You signed in with another tab or window. Reload to refresh your session.You signed out in another tab or window. Reload to refresh your session.You switched accounts on another tab or window. Reload to refresh your session.Dismiss alert
Thanks for inviting me to review a chapter of Telling Stories with Data. I really admire the scope and ambition of your project here, and hope my feedback is able to contribute in some small way. Reading through the current draft of Chapter 14, on linear models, I frequently found myself nodding along in appreciation. There is a lot of information that is both interesting and immediately useful for applied modeling, as well as high level discussions about modeling and the field of statistics. My primary suggestions have to do with the organization of the chapter, and potentially narrowing the focus to allow for a greater sense of coherence. My apologies from the rambling nature of the subsequent review, I'm a bit over-caffeinated the moment -- I'm happy to clarify any unclear comments!
Section 14.1 introduces least squares and regression, through the lens of parametric error minimization. It also discusses the history of least squares estimation, as well as providing some wisdom about models as limited tools for understanding the world. Section 14.1 also introduces the idea that software is important to the practice of modeling, and that good inference requires good programming. I find all of these ideas to be valuable contributions. On a first read, however, I did feel a little disoriented. In particular, I felt like the chapter really wanted to discuss the practice (and history) of applied statistical modeling on the whole, and it was unclear to me if I should be focusing on big picture abstractions about statistical modeling, or on the technical details involved in regression.
Section 14.2 started to discuss technical elements of regression in more detail, first describing estimation for a univariate normal model. It was unclear to me if estimation is discussed earlier in the book, or if readers will have a good grasp of samples vs population by this point. In this section, I also wondered about the conceptual jump for univariate normal distributions to regression models -- in particular, there is a jump from marginal reasoning to conditional reasoning, and I suspect some additionally commentary about this difference might help readers at this point. Readers might get confused by the comment that y does not have to be normal; clarifying conditionals vs marginals should help with this. A focus on conditional mean modeling may also help smooth the conceptual transition from OLS (introduced in terms of parametric residuals) to GLMs (where residuals don't have densities) later in the chapter.

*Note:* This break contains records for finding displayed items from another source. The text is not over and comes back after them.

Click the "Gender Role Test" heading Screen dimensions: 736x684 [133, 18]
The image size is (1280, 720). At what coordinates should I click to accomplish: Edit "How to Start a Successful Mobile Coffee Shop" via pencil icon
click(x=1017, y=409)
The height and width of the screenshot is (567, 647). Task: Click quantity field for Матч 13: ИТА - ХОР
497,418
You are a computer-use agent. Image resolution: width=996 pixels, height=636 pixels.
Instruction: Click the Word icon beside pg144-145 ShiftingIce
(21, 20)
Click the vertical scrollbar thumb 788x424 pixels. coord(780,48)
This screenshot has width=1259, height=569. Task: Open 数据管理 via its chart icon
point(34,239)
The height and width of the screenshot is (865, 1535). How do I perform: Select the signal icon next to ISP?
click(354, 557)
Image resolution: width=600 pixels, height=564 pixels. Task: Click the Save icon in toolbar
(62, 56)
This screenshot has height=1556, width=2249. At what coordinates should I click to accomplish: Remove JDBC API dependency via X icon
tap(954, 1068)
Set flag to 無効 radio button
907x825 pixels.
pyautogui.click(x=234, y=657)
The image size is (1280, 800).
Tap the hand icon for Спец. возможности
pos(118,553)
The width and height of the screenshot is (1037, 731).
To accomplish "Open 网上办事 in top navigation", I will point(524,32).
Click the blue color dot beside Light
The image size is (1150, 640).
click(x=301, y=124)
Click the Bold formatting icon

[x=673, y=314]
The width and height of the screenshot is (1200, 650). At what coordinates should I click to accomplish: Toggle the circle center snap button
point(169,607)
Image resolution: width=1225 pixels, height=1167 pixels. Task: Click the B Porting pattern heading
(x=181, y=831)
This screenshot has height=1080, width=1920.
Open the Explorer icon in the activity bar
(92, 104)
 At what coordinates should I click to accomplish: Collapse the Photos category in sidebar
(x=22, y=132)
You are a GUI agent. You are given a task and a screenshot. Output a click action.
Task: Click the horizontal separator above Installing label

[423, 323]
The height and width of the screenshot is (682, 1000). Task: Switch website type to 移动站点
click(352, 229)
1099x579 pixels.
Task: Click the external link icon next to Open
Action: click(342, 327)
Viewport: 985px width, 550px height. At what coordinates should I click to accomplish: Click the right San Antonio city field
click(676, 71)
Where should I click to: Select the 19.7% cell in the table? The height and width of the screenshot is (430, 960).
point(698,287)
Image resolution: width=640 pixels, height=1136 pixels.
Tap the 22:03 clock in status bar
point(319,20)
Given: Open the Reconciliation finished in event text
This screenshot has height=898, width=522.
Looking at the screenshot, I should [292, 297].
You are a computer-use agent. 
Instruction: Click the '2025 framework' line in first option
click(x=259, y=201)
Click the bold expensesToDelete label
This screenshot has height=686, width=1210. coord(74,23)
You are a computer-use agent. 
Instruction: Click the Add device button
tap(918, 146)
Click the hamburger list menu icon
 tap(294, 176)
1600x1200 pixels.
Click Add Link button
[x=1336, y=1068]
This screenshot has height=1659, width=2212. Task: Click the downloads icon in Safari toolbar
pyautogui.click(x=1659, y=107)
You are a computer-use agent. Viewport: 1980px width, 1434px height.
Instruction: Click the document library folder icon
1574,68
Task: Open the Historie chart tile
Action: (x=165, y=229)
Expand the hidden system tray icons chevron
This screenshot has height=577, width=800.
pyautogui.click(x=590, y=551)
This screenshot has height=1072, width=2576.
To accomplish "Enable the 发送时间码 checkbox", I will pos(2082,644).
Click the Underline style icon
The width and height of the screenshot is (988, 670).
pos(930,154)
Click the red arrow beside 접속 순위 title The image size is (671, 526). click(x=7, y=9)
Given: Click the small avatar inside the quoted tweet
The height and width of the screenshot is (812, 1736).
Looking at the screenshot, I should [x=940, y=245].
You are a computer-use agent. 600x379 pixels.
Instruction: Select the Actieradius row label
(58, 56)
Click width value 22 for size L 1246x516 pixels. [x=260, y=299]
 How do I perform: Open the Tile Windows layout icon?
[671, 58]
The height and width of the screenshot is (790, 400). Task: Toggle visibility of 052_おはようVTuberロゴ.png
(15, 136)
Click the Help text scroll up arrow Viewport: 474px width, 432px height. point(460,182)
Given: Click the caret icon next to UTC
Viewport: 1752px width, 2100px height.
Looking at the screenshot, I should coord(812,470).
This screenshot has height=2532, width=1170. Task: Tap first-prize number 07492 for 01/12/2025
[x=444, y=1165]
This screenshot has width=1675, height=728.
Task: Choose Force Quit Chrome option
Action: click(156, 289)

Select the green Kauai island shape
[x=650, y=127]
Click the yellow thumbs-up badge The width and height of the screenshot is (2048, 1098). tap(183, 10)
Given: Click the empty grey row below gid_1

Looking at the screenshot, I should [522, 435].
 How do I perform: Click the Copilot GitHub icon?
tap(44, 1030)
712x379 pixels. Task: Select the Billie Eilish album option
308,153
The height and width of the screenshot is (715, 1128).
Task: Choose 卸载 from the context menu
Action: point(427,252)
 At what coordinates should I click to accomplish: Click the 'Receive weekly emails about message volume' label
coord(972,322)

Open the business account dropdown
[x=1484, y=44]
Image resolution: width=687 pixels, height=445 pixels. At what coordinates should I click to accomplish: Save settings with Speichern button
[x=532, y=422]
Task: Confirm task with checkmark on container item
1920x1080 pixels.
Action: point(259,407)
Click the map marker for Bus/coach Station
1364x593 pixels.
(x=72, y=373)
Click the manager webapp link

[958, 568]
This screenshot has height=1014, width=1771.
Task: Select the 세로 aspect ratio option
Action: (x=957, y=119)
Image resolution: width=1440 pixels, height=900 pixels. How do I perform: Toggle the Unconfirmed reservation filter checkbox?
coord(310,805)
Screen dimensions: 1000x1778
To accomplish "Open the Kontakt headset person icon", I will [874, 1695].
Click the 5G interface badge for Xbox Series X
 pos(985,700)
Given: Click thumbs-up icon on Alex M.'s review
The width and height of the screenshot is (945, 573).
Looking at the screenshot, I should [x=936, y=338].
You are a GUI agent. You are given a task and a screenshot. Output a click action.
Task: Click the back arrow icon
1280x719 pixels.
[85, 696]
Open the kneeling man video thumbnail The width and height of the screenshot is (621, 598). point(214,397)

I appreciated that Section 14.2 was grounded with a concrete running example, and found Figure 14.2 to be a useful aid. I think the example stands reasonably well on its own, but runners may observe that speeds sustainable for a 5K are not sustainable for a marathon, such that a linear relationship between 5K time and marathon time is not strictly realistic (Aside: I got curious about this a while back, and it turns out that the relationship is modeling fairly accurately using Reigel's formula. Apologies for the self-promotion, but I wrote up a short blog post about this.) I appreciated the careful attention while interpreting regression coefficients in Section 14.2, and almost felt like there was a nice semi-parametric framing hidden just out of sight. By which I mean, an introduction to regression that focuses not on parameters, but rather on defining non-parametric functionals of interest, and then estimating these functionals under parametric models. Certainly the focus on marginal effects later in the chapter is in line with this vision. It may be worthwhile discussing this targeted, functional-estimation centric philosophy explicitly.
In Section 14.2, and perhaps also more broadly, I did take issue with some characterizations of uncertainty in estimates. For example, consider this discussion of the uncertainty in a regression coefficient.
The standard error of betahat does an awful lot of work here in accounting for a variety of factors, only some of which it can actually account for, as does our choice as to what it would take to convince us.
As a student, I would find the phrase "only some of which it can actually account for" concerning. It suggests a sort of hopelessness, that uncertainty is fundamentally too hard. Now, I think you do want to have some of this attitude around, but I think it is helpful to characterize when you should be optimism or pessimistic about modeling. As a field, this is something we tend to do poorly: we highlight ways things can be "incorrect," without ever teaching a mental model of correctness. I have the feeling you have a vision of correctness lurking somewhere in the sub-text of this chapter, and think that it would be an immense act of pedagogical service to bring that vision more to the surface.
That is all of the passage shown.